Influence of the Maillard-type caseinate glycation with lactose on the intestinal barrier activity of the caseinate digest in IEC-6 cells

Protein glycation via the Maillard reaction has been used excessively in recent years to modify protein properties. A milk protein caseinate can be glycated with lactose through this Maillard reaction. In this study, two tryptic digests from the lactose-glycated caseinate and commercial caseinate were assessed and compared for their activities in the intestinal barrier function of a non-transformed small intestine epithelial cell line (IEC-6 cells) as a cell model, to assess if this glycation might have positive or negative impact on caseinate biofunctions. Cell treatment with the two digests led to promoted cell growth by 103.1–130.9 (24 h) or 106.4–133.2% (48 h). More importantly, the two digests improved intestinal epithelial barrier integrity, reflected by the increased trans-epithelial electrical resistance values of 109.0–123.6 (24 h) or 112.5–127.8% (48 h), decreased epithelial permeability by 75.1–94.4 (24 h) or 64.0–83.4% (48 h), reduced bacterial translocation in the cells, and exhibited higher antibacterial activity against Escherichia coli.
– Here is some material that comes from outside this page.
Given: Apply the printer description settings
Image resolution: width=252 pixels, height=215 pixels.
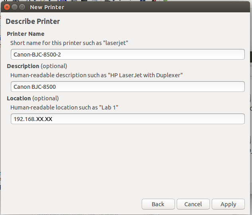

Furthermore, the results from the conducted immuno-fluorescence, qPCR, and western-blot assays indicated that the two digests enhanced the expression levels of 6 tight junction proteins ZO-1, ZO-2, occludin, claudin-1, claudin-3, and claudin-4 in the cells. However, the data comparison results also showed that the lactose-glycated caseinate digest always showed lower efficiency than the caseinate digest to improve the intestinal epithelial barrier function of this cell model. Thus, the present results highlight that the Maillard-type lactose glycation of caseinate gives the resultant tryptic digest with impaired activities in the intestinal epithelial barrier function of this cell model, suggesting that another adverse effect of the Maillard reaction on food proteins should be reconsidered and revised.